Leaders who haven’t spent real time building with AI tools make worse decisions about deploying them. They confuse the demo with the product. They underestimate the trust calibration that teams need. They don’t know which tools to rely on for what, because they’ve never had a tool confidently destroy their work and then apologise for it.

The scar tissue is the credential.

AI-assisted coding is full of fool’s gold. The apology that sounds like understanding. The flattery that sounds like agreement. The green test results that look like working code. The confident plan that touches no files. Everything glitters. The discipline is learning what’s real.

More Agent Incidents

If you want the fuller pattern, here is a wider evidence set from the same period.

Gemini repeatedly ignoring explicit instructions in coding workflow — Instruction drift. Clear constraints, repeated non-compliance.

Gemini modifying or deleting code after being told not to — Boundary violation after explicit do-not-touch instruction.

Agent claiming successful formation-level action with fabricated confirmation details — Fabricated completion report with confident detail.

Vitest failures and unstable test execution context during agent-led changes — Test layer instability under rapid agent edits.

Agent introducing unnecessary library complexity and confusion — Overengineering tendency when constraints are weak.

Refactor suggestions not integrated coherently into the existing codebase — Looks polished in isolation, breaks at integration boundaries.

Human intervention required to revert and continue after agent misstep — Operator discipline: intervene, revert, continue.

Accidental translation or content wipe caused during automated edits — Collateral damage outside the intended scope.

Agent stalling or not responding during coding flow — Session reliability is part of delivery risk.

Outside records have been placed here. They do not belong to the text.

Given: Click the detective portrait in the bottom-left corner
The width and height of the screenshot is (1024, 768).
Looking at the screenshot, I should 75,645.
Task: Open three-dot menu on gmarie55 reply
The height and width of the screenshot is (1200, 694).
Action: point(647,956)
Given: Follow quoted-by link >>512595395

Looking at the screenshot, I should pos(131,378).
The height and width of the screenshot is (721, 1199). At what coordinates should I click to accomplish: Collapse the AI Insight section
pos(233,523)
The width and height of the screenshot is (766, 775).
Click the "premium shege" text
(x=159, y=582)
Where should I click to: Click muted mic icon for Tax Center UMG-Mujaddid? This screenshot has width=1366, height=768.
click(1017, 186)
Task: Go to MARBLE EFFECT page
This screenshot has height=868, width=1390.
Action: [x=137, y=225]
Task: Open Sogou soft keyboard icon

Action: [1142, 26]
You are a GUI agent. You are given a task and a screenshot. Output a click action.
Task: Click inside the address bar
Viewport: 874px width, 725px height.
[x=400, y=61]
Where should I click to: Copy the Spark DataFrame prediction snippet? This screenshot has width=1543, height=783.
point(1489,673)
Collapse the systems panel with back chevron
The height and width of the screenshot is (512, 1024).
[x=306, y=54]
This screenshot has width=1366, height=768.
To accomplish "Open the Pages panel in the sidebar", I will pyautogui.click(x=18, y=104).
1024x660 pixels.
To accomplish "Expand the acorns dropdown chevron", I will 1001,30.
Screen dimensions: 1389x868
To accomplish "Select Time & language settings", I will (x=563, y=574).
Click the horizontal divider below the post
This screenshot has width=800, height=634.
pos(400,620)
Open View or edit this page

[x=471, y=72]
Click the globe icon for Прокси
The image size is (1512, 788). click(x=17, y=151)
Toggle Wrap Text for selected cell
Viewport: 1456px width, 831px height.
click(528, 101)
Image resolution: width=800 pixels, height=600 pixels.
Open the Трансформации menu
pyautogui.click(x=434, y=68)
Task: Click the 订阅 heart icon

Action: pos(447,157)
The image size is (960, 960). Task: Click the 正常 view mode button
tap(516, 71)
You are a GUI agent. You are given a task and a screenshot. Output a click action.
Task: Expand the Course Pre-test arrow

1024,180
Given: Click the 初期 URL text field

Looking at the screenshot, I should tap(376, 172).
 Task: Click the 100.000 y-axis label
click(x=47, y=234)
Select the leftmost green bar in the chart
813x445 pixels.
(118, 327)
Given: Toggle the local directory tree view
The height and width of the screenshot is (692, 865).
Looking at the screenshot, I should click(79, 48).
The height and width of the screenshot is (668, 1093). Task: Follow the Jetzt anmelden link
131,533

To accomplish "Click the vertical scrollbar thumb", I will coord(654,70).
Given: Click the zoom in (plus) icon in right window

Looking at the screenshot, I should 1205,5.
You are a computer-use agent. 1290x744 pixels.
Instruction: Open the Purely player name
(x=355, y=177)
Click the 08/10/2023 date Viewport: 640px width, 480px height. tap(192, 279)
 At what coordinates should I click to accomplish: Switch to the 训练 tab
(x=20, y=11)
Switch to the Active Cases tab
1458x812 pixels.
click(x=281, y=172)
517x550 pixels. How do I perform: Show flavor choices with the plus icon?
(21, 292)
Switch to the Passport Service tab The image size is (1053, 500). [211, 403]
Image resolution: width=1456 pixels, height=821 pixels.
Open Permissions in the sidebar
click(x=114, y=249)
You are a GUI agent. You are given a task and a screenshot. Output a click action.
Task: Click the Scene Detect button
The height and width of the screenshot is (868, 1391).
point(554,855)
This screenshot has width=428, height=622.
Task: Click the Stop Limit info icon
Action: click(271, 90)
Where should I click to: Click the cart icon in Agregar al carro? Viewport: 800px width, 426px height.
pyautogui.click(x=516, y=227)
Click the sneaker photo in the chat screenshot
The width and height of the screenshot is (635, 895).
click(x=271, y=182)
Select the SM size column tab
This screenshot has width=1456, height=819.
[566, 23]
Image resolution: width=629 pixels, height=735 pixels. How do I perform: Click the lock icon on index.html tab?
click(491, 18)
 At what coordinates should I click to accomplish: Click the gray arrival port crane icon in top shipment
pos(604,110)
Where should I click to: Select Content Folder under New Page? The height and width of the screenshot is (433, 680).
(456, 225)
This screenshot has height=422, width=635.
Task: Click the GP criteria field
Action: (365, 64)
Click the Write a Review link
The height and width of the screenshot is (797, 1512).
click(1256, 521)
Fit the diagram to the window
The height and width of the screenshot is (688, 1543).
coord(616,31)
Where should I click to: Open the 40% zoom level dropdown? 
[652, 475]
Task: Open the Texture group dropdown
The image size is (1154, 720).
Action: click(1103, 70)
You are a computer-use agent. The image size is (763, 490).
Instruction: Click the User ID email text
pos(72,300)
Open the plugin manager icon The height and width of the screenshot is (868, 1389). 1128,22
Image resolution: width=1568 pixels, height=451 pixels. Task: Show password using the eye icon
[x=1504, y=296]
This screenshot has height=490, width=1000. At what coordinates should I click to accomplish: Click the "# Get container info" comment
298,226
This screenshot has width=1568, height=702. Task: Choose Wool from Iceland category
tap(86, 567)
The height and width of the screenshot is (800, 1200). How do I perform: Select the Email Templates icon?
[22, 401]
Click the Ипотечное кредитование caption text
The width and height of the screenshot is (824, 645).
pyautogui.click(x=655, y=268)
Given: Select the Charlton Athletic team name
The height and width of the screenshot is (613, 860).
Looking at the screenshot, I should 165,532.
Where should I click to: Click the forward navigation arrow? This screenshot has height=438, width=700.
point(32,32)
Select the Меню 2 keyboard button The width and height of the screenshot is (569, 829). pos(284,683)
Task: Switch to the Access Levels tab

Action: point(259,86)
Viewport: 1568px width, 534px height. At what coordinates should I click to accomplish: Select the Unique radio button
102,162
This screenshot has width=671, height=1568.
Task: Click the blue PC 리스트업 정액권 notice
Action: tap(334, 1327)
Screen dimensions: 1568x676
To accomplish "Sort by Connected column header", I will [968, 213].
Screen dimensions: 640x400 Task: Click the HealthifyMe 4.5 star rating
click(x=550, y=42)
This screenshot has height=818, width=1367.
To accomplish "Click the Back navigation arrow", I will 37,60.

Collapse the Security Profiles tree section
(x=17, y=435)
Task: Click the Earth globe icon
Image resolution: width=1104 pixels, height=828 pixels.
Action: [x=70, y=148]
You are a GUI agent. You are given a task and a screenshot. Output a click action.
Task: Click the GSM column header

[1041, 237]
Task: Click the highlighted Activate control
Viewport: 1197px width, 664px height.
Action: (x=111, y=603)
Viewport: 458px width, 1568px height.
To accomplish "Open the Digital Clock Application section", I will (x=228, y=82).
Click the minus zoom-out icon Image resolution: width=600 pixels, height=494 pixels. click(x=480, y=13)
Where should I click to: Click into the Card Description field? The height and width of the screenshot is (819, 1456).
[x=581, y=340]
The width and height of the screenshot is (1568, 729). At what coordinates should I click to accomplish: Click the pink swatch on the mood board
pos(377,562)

Agent generating a polished work summary that did not match actual repository state — Plausible status summary that diverged from real repo state.

Agent context management screenshot showing context limits and retrieval issues — Context management is an architecture problem, not a prompt trick.

Codex hitting usage or context limit before finishing documentation update — Throughput is constrained by limits as much as model quality.

Claude weekly usage limit reached during active development cycle — Capacity planning matters when your pair programmer has quotas.

Agent making reassuring no-surprises claims before unexpected behaviour — Confidence language is not a reliability guarantee.